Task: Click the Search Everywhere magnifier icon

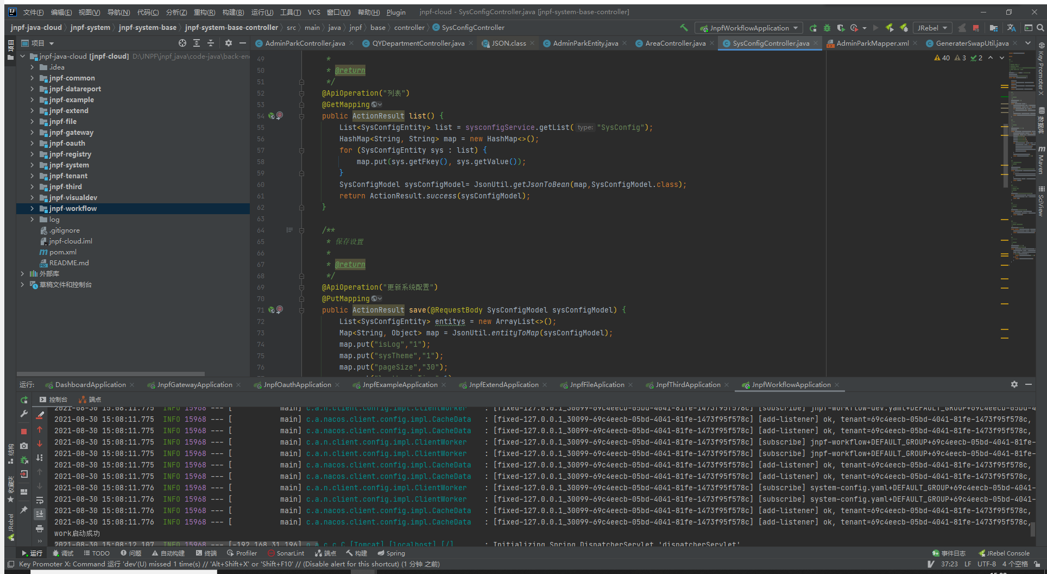Action: click(x=1040, y=28)
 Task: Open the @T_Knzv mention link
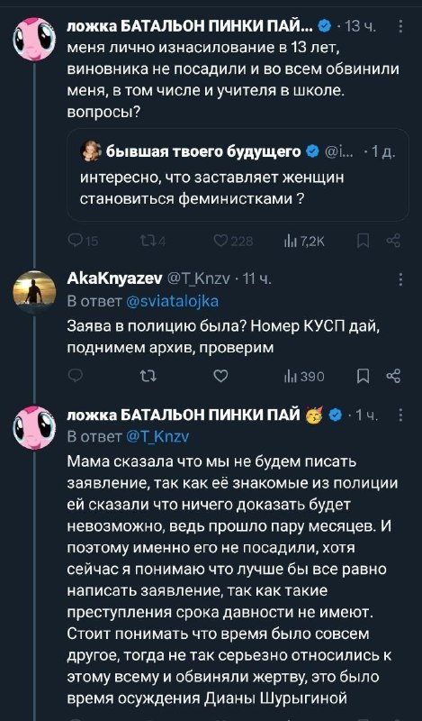tap(157, 436)
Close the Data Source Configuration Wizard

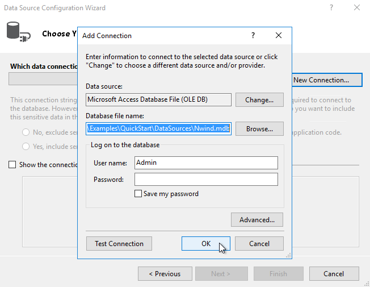coord(356,8)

§ TASK INSTRUCTIONS:
A faithful reproduction of every entry, with no pictures, is the expected answer.

§ TASK ANSWER:
Task: Click the Search Everywhere magnifier icon

Action: click(x=1040, y=28)
 Task: Open the @T_Knzv mention link
tap(157, 436)
Close the Data Source Configuration Wizard

coord(356,8)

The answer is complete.